* What you will do
Please select every line in the listing that contains the string "input", matching case exactly.

* Given data
┄┄┄┄┄┄
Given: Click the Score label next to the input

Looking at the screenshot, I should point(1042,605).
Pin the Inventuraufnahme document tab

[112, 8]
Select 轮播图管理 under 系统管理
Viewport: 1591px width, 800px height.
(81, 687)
┄┄┄┄┄┄
* Solution for this task
Given: Click the Score label next to the input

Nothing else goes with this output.